Los estudios recientes sobre la oralidad y la escritura han tenido profundas implicaciones en la sociología, la lingüística, la filosofía, la comunicación, la psicología, la educación, la publicidad o la antropología. Pero lamentablemente no han permeado en grado suficiente en la musicología y sus disciplinas correlativas. Esto puede deberse a que la dicotomía entre musicología y etnomusicologíase estableció en un período muy temprano, previo al interés de la ciencia por la oralidad, con una línea de demarcación tan fuerte y decisiva, que las hizo inconmensurables al inicio. No obstante, los avances en este campo del conocimiento nos permiten augurar que la musicología, más pronto que tarde, podrá recuperar en algún momento la sindéresis epistemológica que nunca ha debido perder.

Sin embargo, encontramos una diferencia fundamental entre ambos mundos: la cultura oral puede subsistir perfectamente sin la cultura escrita, como lo ha demostrado la existencia misma de la humanidad por milenios sin escritura; pero una cultura escrita difícilmente puede prescindir de su sustrato oral. Esto ha permitido revalorizar la oralidad como un estadio esencialmente humano, primigenio y fundamental, de inmensa importancia para comprender las potencialidades cognitivas del hombre. El desarrollo de la inteligencia, la memoria, las habilidades mentales y expresivas, la competencia lingüística, no dependen de si se pertenece o no a una cultura ágrafa. “Cultura oral” deja así de tener la connotación socialmente negativa que a menudo se le ha atribuido, para definir más bien un estado de conciencia social, a la par de la “cultura escrita”.

[Datos de elementos y ubicación del texto]
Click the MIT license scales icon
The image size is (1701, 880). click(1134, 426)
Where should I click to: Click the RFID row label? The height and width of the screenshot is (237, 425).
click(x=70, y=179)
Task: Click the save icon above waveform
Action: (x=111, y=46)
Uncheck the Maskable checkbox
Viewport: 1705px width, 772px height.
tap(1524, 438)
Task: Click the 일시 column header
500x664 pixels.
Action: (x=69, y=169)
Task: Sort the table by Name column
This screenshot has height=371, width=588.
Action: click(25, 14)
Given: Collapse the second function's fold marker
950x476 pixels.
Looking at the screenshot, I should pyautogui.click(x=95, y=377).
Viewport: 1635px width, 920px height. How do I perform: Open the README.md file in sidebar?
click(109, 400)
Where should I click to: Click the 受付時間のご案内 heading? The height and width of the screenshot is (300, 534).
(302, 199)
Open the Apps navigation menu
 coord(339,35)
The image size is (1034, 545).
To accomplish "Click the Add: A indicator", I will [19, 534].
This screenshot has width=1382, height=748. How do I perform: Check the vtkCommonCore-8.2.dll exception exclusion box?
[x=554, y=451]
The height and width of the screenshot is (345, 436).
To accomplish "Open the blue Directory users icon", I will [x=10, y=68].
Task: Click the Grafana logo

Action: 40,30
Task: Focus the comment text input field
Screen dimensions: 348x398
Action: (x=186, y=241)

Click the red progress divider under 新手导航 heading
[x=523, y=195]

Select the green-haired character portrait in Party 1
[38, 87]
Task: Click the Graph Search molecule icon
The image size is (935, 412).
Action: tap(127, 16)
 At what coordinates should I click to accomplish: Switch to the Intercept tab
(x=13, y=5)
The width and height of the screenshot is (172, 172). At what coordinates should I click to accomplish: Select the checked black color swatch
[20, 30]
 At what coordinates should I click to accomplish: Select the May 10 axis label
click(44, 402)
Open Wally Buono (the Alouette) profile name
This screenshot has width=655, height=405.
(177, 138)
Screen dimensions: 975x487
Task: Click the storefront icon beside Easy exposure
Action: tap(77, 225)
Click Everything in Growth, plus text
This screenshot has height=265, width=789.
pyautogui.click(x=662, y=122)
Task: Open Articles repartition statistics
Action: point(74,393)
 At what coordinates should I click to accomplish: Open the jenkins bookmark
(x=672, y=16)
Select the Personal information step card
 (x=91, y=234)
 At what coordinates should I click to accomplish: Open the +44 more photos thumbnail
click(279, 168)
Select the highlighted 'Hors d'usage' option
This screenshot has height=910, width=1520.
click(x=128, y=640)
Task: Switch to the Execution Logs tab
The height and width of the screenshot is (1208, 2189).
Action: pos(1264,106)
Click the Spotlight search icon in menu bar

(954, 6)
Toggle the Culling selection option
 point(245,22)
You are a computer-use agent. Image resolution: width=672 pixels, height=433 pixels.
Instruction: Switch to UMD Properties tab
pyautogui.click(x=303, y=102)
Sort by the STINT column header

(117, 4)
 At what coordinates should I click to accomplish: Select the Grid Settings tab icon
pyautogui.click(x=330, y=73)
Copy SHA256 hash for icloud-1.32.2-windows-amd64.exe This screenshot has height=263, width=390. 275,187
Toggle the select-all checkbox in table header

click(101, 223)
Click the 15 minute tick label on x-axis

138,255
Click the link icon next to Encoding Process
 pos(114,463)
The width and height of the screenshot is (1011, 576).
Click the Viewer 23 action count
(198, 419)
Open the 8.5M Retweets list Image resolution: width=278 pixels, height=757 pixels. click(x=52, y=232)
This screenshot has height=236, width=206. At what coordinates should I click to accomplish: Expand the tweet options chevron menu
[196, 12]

■ Ejercicio propuesto A
Según el texto sobre la oralidad y la escritura, ¿qué cultura puede subsistir perfectamente sin la otra?
■ Ejercicio propuesto B
Transcribe del texto sobre la oralidad y la escritura el fragmento que va desde "Los estudios recientes" hasta "ha debido perder.", ambos incluidos.
■ Ejercicio propuesto C
Enumera las disciplinas en las que, según el texto sobre la oralidad y la escritura, los estudios recientes han tenido profundas implicaciones.
Responde basándote únicamente en el texto.

■ Respuesta completa A
La cultura oral puede subsistir perfectamente sin la cultura escrita.

■ Respuesta completa B
Los estudios recientes sobre la oralidad y la escritura han tenido profundas implicaciones en la sociología, la lingüística, la filosofía, la comunicación, la psicología, la educación, la publicidad o la antropología. Pero lamentablemente no han permeado en grado suficiente en la musicología y sus disciplinas correlativas. Esto puede deberse a que la dicotomía entre musicología y etnomusicologíase estableció en un período muy temprano, previo al interés de la ciencia por la oralidad, con una línea de demarcación tan fuerte y decisiva, que las hizo inconmensurables al inicio. No obstante, los avances en este campo del conocimiento nos permiten augurar que la musicología, más pronto que tarde, podrá recuperar en algún momento la sindéresis epistemológica que nunca ha debido perder.

■ Respuesta completa C
sociología, lingüística, filosofía, comunicación, psicología, educación, publicidad, antropología